Erfahrungen mit dem grabenlosen Auswechseln von Erdkabeln
17.04.2007
Grabenlose Leitungsaustauschverfahren gibt es seit vielen Jahren, vorwiegend für Hausanschlüsse und Netzleitungen. Bis auf das Berstverfahren und das Stahlrohraustreiben mit Erdraketen sind diese Verfahren allerdings mit einem hohen Zeit- und Kostenaufwand verbunden. Inzwischen wurden mit den von Tracto-Technik entwickelten Überbohrverfahren zum grabenlosen Austausch von Erdkabeln viele gute Erfahrungen gesammelt, die eine weitere Verbreitung dieser Technologie empfehlen lassen.
Durch das Überbohrverfahren können in langen, wirtschaftlichen Bauabschnitten Altkabel freigebohrt, gezogen und im Bohrungshohlraum des ehemaligen Altkabels ein Neukabel eingezogen werden. Die Technik des Überbohrens im Verbund mit dem Freilösen des anhaftenden Erdreiches und dem Abweisen von möglichen Näherungs-- elementen (z. B. Kabelabdecksteine) ist durch die spezielle Geometrie des Bohrkopfes, seine Material- und Bewegungstechnik und die dezidierte Düsenanordnung technisch gelöst, ebenso die Kabelbettung des Neukabels im Überbohrloch. Das Bentonit der Bohrspülung wird als Bettungsmedium für das Neukabel in der Alttrasse genutzt. Bentonit, ein quellfähiger Ton, hat viele Vorteile für die Kabeleinbettung:
- gutes Wärmeableitverhalten
- sehr weiche und sanfte Einbettung durch feinste und plane Partikelstruktur des Tons
- deutliche Reibungsreduktion (Sand ist geradezu rau gegenüber Bentonit)

> [Ausgelesenes Material]

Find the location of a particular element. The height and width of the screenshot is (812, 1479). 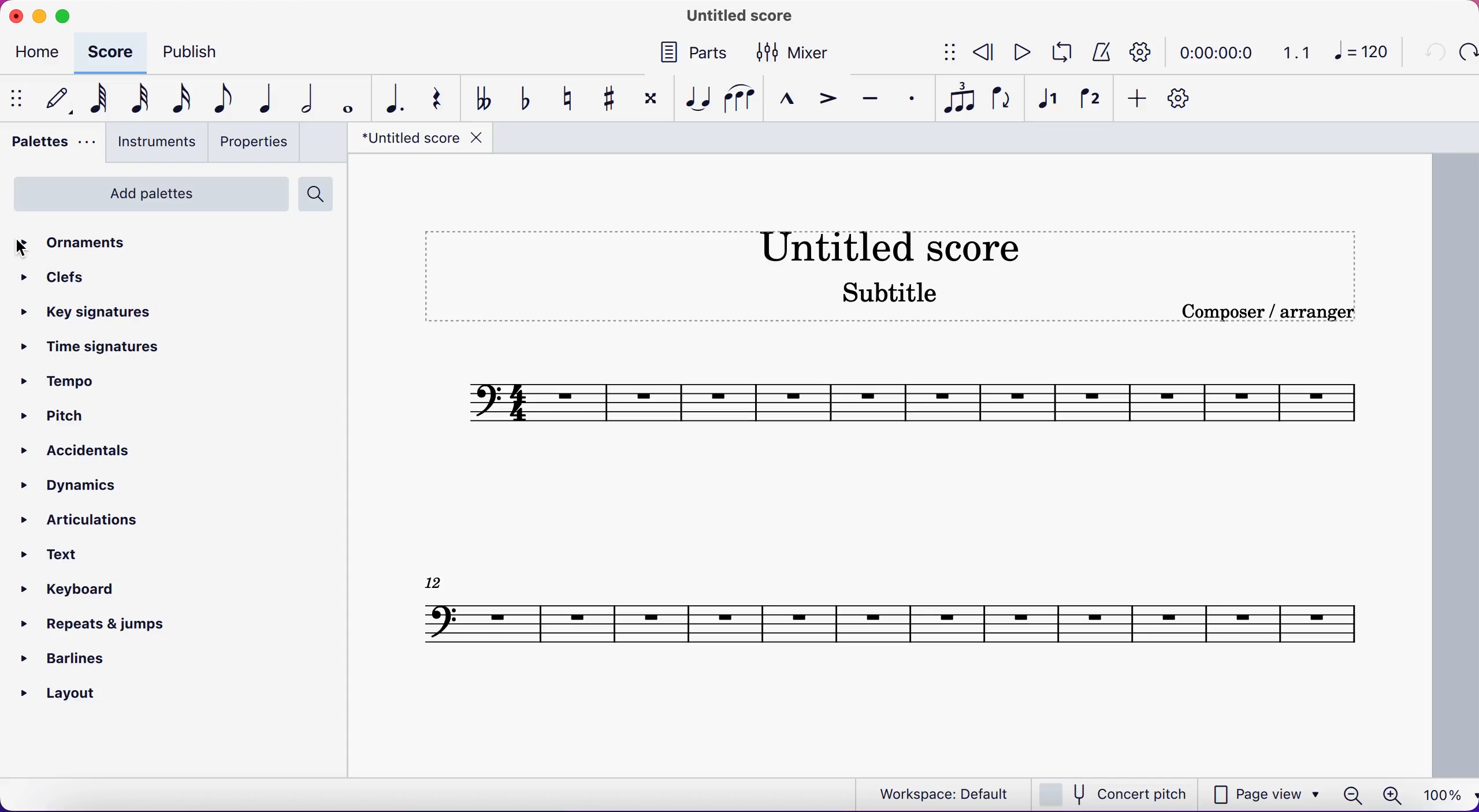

...

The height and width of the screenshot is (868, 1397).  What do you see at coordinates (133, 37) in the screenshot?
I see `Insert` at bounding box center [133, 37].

> [Aufgabe 1] Schreib aus dem Text über den Kabelaustausch die Stelle zwischen „Erfahrungen mit dem“ und „Technologie empfehlen lassen.“ einschließlich Wort für Wort ab.
> [Aufgabe 2] Was wird laut dem Text über den Kabelaustausch als Bettungsmedium für das Neukabel in der Alttrasse genutzt?
> [Aufgabe 3] Führe den Text über das grabenlose Auswechseln von Erdkabeln nach seiner letzten Zeile weiter.

> [Antwort 1]
Erfahrungen mit dem grabenlosen Auswechseln von Erdkabeln
17.04.2007
Grabenlose Leitungsaustauschverfahren gibt es seit vielen Jahren, vorwiegend für Hausanschlüsse und Netzleitungen. Bis auf das Berstverfahren und das Stahlrohraustreiben mit Erdraketen sind diese Verfahren allerdings mit einem hohen Zeit- und Kostenaufwand verbunden. Inzwischen wurden mit den von Tracto-Technik entwickelten Überbohrverfahren zum grabenlosen Austausch von Erdkabeln viele gute Erfahrungen gesammelt, die eine weitere Verbreitung dieser Technologie empfehlen lassen.

> [Antwort 2] Das Bentonit der Bohrspülung.

> [Antwort 3]
- kraftschlüssige Bettung durch Nachquellen des Bentonits und damit Aufbau einer sanften Verbundwirkung zur gesamten Einbettungsumgebung
Der Einsatz des Überbohrverfahrens dient nicht nur dem Austausch von Erdkabeln. In gleicher Verfahrensweise und Ausführungstechnik können auch überalterte Stahlleitungen (z. B. für Gas und Wasser), weitgehend geradlinige Leitungen aus Blei, alte Telefonleitungen in Strangform, lineare Metallelemente (Seilanker), aber auch festsitzende Bohrgestänge für Bergungszwecke überbohrt und damit vom Erdreichverbund gelöst werden.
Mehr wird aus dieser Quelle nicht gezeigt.